▶ [QUOTED TEXT]
——

Meanwhile, the British navy imposed a BLOCKADE on Germany, which made little use of it's cherished fleet. A few vessels scattered over the world's oceans were hunted down by the British, the colonies, regarded indefensible, quickly lost (with the exception of German East Africa, where commander LETTOW-VORBECK did not surrender until 1918). Germany responded by declaring U-BOAT WARFARE, which strained Britain's imports, as the country lost considerable ship tonnage due to German submarines.
Germany's allies, especially Austria-Hungary, were a mixed blessing. With German aid they managed to hold out, the Ottoman army, with German advisors, being able to repel a number of allied invasions.

——

▶ [PROVIDED DATA]

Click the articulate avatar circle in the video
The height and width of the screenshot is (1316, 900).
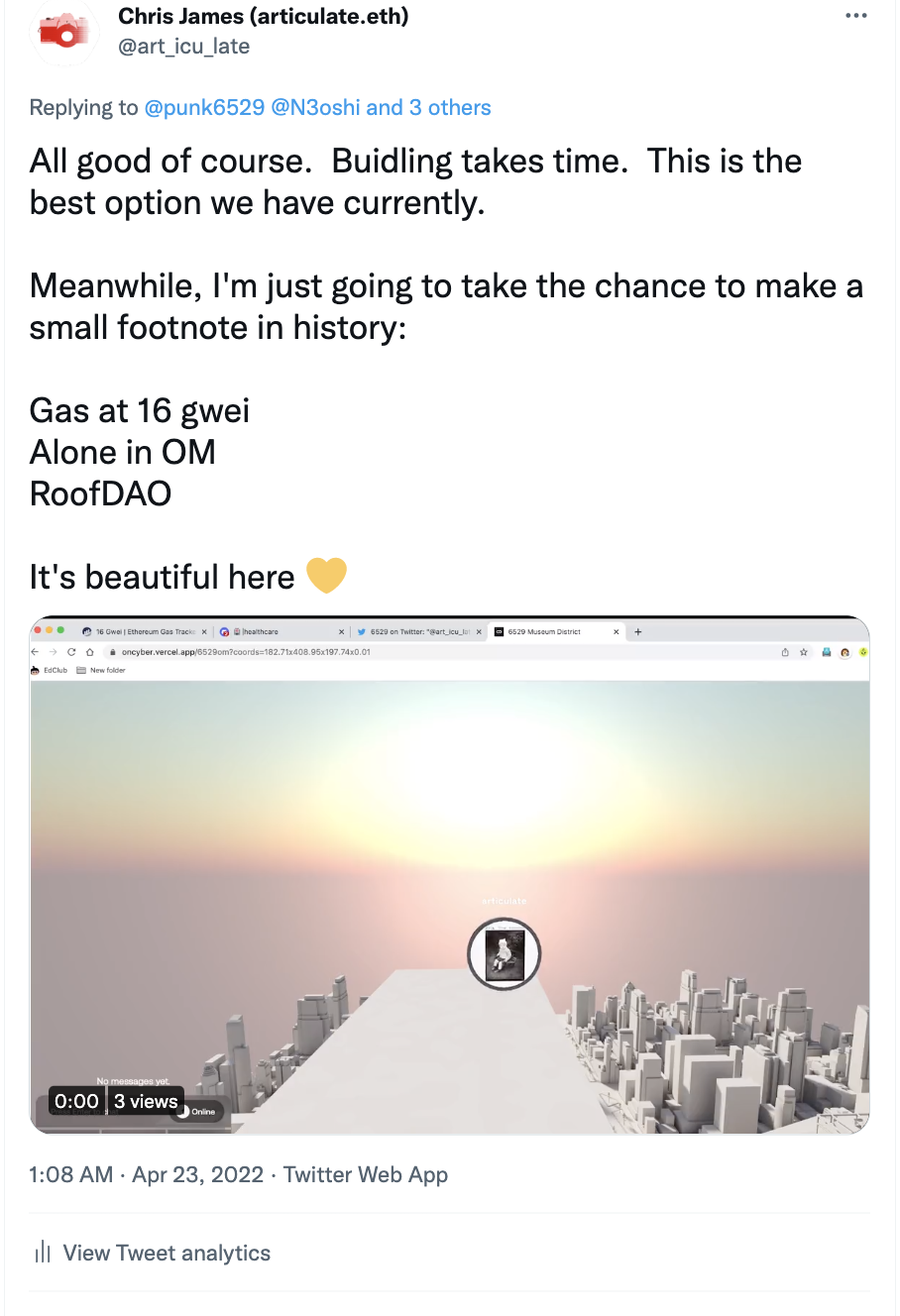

——

▶ [THE TASKS]
1. Retype the passage on Germany in the war, beginning at the words "Meanwhile, the British" and stopping after "of allied invasions.".
2. For each statement, answer yes or no depending on whether it agrees with the passage on Germany in the war, and quote the deciding words: (a) Lettow-Vorbeck held out in German East Africa until 1918. (b) The Ottoman army was assisted by British advisors. (c) German submarines cost Britain considerable ship tonnage.
3. According to the passage on Germany in the war, what imposed a blockade on Germany?
None of the data is needed for this work.

▶ [FULL SOLUTIONS]
1.
Meanwhile, the British navy imposed a BLOCKADE on Germany, which made little use of it's cherished fleet. A few vessels scattered over the world's oceans were hunted down by the British, the colonies, regarded indefensible, quickly lost (with the exception of German East Africa, where commander LETTOW-VORBECK did not surrender until 1918). Germany responded by declaring U-BOAT WARFARE, which strained Britain's imports, as the country lost considerable ship tonnage due to German submarines.
Germany's allies, especially Austria-Hungary, were a mixed blessing. With German aid they managed to hold out, the Ottoman army, with German advisors, being able to repel a number of allied invasions.

2.
(a) Yes: "where commander LETTOW-VORBECK did not surrender until 1918"
(b) No: "the Ottoman army, with German advisors"
(c) Yes: "the country lost considerable ship tonnage due to German submarines"

3. The British navy.